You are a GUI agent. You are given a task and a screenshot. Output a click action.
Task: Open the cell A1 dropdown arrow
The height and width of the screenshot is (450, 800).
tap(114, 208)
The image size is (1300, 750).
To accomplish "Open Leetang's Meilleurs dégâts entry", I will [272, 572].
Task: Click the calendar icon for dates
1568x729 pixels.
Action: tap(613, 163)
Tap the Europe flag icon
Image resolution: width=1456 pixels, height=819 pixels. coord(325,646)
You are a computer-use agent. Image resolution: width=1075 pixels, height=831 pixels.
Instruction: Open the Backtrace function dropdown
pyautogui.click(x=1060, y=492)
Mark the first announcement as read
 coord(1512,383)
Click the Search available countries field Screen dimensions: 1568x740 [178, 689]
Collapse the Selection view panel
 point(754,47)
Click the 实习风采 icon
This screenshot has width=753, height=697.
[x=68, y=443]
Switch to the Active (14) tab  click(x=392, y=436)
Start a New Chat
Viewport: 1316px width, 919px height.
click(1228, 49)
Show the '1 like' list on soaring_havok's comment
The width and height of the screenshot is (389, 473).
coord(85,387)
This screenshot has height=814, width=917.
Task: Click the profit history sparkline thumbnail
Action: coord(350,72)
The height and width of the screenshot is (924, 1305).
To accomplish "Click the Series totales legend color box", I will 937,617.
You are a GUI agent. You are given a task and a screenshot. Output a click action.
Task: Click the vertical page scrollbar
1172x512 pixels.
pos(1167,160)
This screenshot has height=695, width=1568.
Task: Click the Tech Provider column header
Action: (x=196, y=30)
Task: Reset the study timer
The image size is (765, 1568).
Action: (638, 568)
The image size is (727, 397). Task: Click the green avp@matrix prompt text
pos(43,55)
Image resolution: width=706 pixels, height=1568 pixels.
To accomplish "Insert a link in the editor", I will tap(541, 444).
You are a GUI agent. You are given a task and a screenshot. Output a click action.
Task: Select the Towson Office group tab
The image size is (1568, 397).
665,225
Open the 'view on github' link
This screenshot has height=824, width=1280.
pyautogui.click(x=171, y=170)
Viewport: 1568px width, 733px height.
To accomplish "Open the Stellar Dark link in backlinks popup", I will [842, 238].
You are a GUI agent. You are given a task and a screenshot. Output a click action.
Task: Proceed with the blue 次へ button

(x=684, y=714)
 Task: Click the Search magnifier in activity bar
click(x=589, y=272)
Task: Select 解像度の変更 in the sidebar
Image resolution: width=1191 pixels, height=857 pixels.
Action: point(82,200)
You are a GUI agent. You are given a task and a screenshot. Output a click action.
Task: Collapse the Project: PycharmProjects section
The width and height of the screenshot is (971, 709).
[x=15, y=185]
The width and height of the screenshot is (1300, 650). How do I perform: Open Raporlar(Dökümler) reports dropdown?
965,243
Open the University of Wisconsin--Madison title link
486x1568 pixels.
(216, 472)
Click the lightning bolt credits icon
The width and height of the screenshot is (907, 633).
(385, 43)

:::::

### Problem requirements:
Retype the entries shown above. Keep every word exactly as it is.

### Answer:
You are a GUI agent. You are given a task and a screenshot. Output a click action.
Task: Open the cell A1 dropdown arrow
The height and width of the screenshot is (450, 800).
tap(114, 208)
The image size is (1300, 750).
To accomplish "Open Leetang's Meilleurs dégâts entry", I will [272, 572].
Task: Click the calendar icon for dates
1568x729 pixels.
Action: tap(613, 163)
Tap the Europe flag icon
Image resolution: width=1456 pixels, height=819 pixels. coord(325,646)
You are a computer-use agent. Image resolution: width=1075 pixels, height=831 pixels.
Instruction: Open the Backtrace function dropdown
pyautogui.click(x=1060, y=492)
Mark the first announcement as read
 coord(1512,383)
Click the Search available countries field Screen dimensions: 1568x740 [178, 689]
Collapse the Selection view panel
 point(754,47)
Click the 实习风采 icon
This screenshot has width=753, height=697.
[x=68, y=443]
Switch to the Active (14) tab  click(x=392, y=436)
Start a New Chat
Viewport: 1316px width, 919px height.
click(1228, 49)
Show the '1 like' list on soaring_havok's comment
The width and height of the screenshot is (389, 473).
coord(85,387)
This screenshot has height=814, width=917.
Task: Click the profit history sparkline thumbnail
Action: coord(350,72)
The height and width of the screenshot is (924, 1305).
To accomplish "Click the Series totales legend color box", I will 937,617.
You are a GUI agent. You are given a task and a screenshot. Output a click action.
Task: Click the vertical page scrollbar
1172x512 pixels.
pos(1167,160)
This screenshot has height=695, width=1568.
Task: Click the Tech Provider column header
Action: (x=196, y=30)
Task: Reset the study timer
The image size is (765, 1568).
Action: (638, 568)
The image size is (727, 397). Task: Click the green avp@matrix prompt text
pos(43,55)
Image resolution: width=706 pixels, height=1568 pixels.
To accomplish "Insert a link in the editor", I will tap(541, 444).
You are a GUI agent. You are given a task and a screenshot. Output a click action.
Task: Select the Towson Office group tab
The image size is (1568, 397).
665,225
Open the 'view on github' link
This screenshot has height=824, width=1280.
pyautogui.click(x=171, y=170)
Viewport: 1568px width, 733px height.
To accomplish "Open the Stellar Dark link in backlinks popup", I will [842, 238].
You are a GUI agent. You are given a task and a screenshot. Output a click action.
Task: Proceed with the blue 次へ button

(x=684, y=714)
 Task: Click the Search magnifier in activity bar
click(x=589, y=272)
Task: Select 解像度の変更 in the sidebar
Image resolution: width=1191 pixels, height=857 pixels.
Action: point(82,200)
You are a GUI agent. You are given a task and a screenshot. Output a click action.
Task: Collapse the Project: PycharmProjects section
The width and height of the screenshot is (971, 709).
[x=15, y=185]
The width and height of the screenshot is (1300, 650). How do I perform: Open Raporlar(Dökümler) reports dropdown?
965,243
Open the University of Wisconsin--Madison title link
486x1568 pixels.
(216, 472)
Click the lightning bolt credits icon
The width and height of the screenshot is (907, 633).
(385, 43)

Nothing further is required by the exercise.